# HOW TO COMPLETE THIS TASK:
Please copy the data exactly as it stands, minus the images.

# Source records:
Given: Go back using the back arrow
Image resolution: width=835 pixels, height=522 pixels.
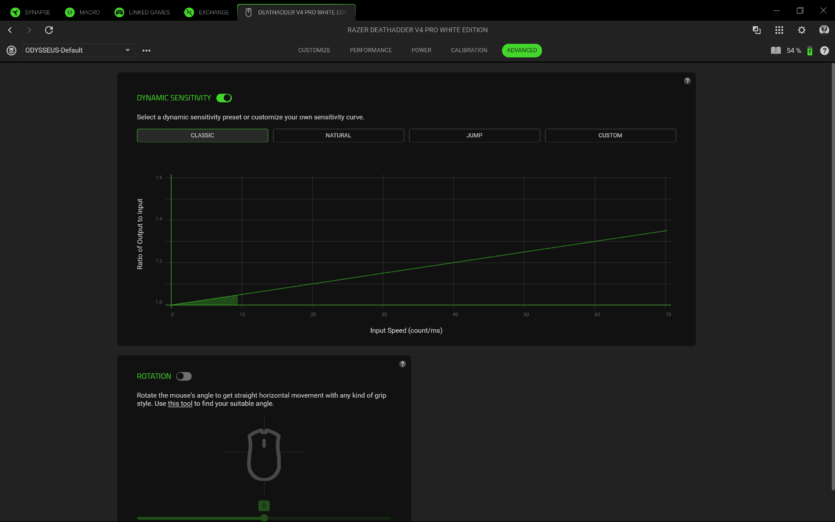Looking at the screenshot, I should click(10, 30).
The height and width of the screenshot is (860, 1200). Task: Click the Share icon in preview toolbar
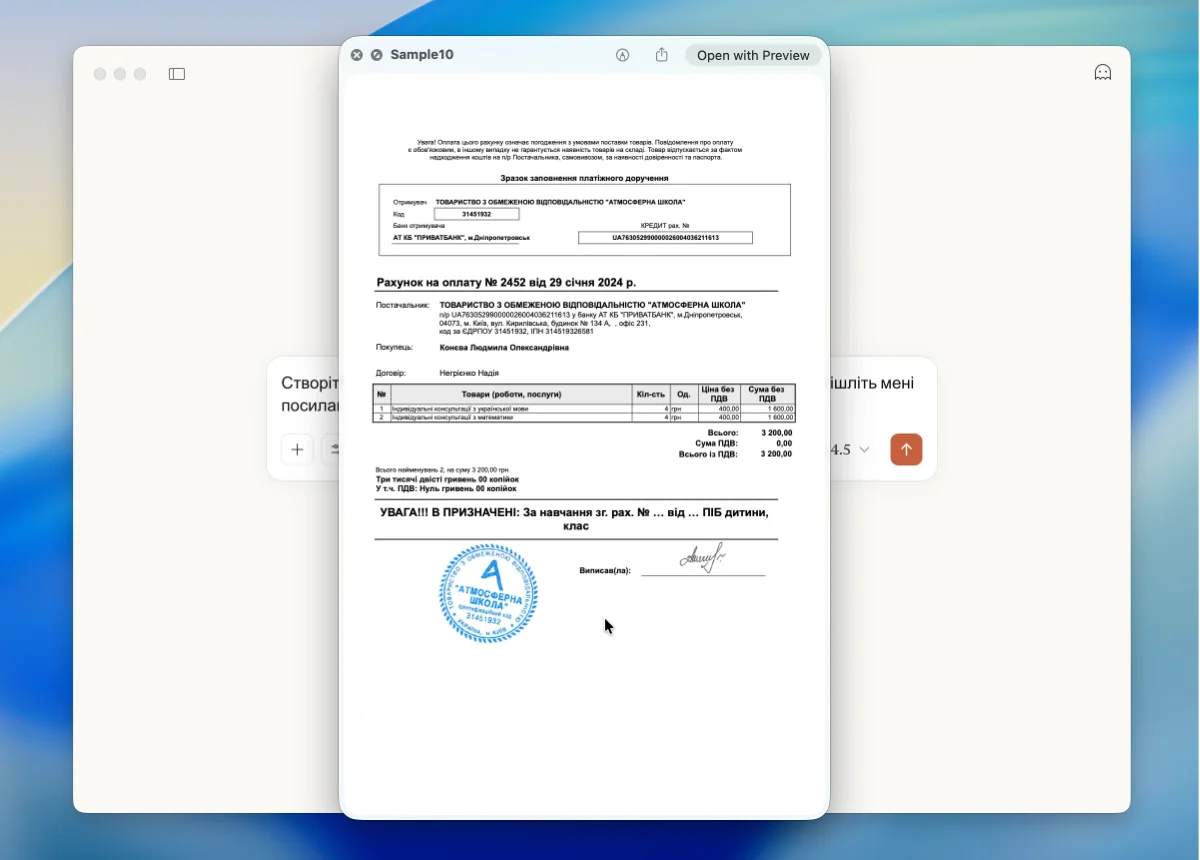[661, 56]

# SOLUTION TO THIS EXERCISE:
Given: Go back using the back arrow
Image resolution: width=835 pixels, height=522 pixels.
Looking at the screenshot, I should click(10, 30).
The height and width of the screenshot is (860, 1200). Task: Click the Share icon in preview toolbar
[661, 56]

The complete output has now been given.